_DATASET RECORDS_
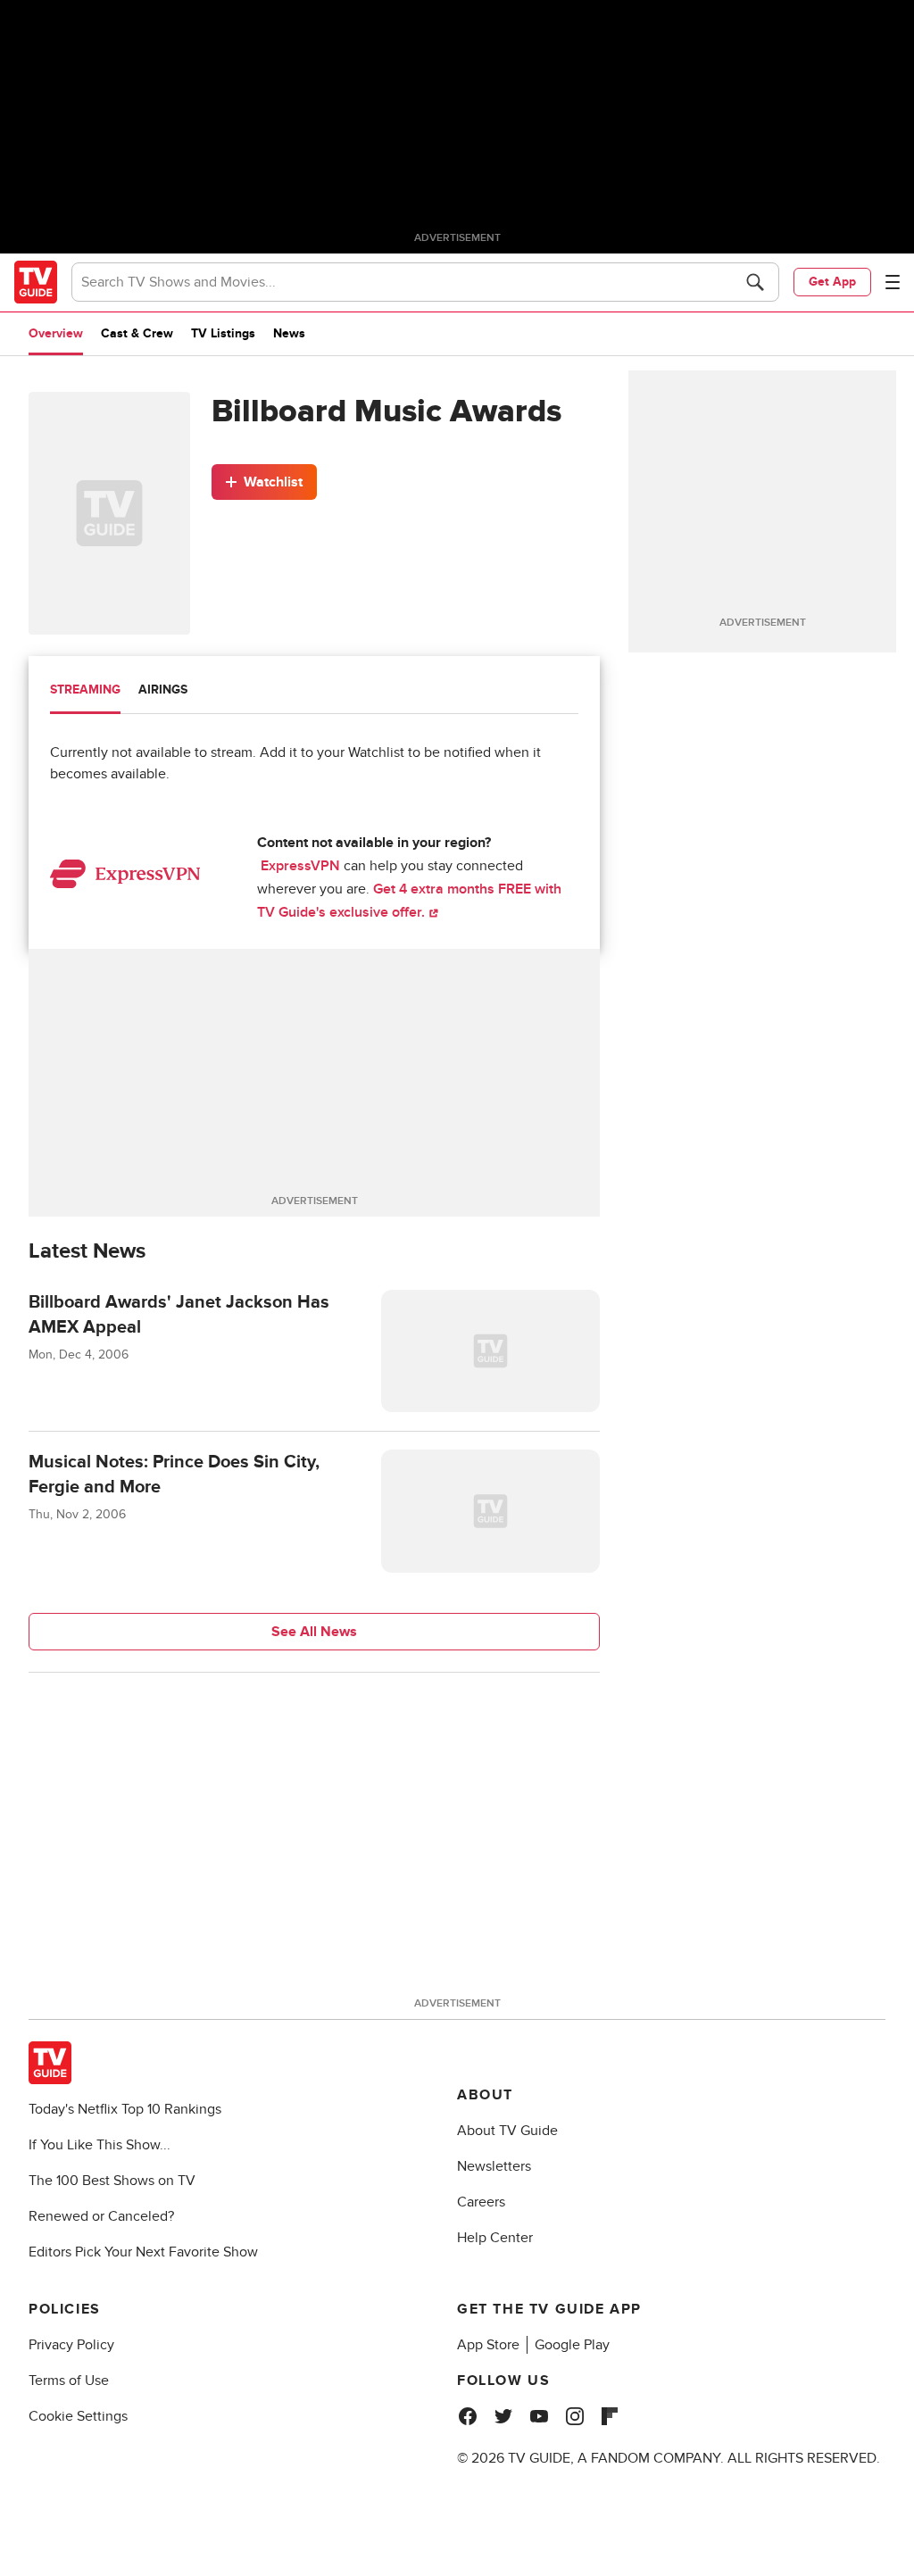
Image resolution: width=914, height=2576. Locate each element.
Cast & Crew (137, 333)
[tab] (85, 691)
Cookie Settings (78, 2416)
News (289, 333)
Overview (56, 333)
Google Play (572, 2345)
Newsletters (494, 2166)
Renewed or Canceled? (101, 2216)
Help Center (495, 2238)
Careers (481, 2202)
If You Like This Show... (99, 2145)
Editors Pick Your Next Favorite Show (143, 2252)
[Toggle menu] (892, 282)
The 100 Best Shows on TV (112, 2181)
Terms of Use (69, 2380)
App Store (488, 2345)
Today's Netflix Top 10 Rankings (125, 2109)
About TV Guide (507, 2131)
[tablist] (314, 692)
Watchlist (273, 482)
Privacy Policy (71, 2345)
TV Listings (223, 333)
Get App (832, 281)
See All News (314, 1632)
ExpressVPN (300, 866)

_WHAT TO WORK ON_
Every line from the one containing "[tablist] (314, 692)" through the end of the data must be repeated exactly, and no other line.

_REPLY TO THE TASK_
[tablist] (314, 692)
Watchlist (273, 482)
Privacy Policy (71, 2345)
TV Listings (223, 333)
Get App (832, 281)
See All News (314, 1632)
ExpressVPN (300, 866)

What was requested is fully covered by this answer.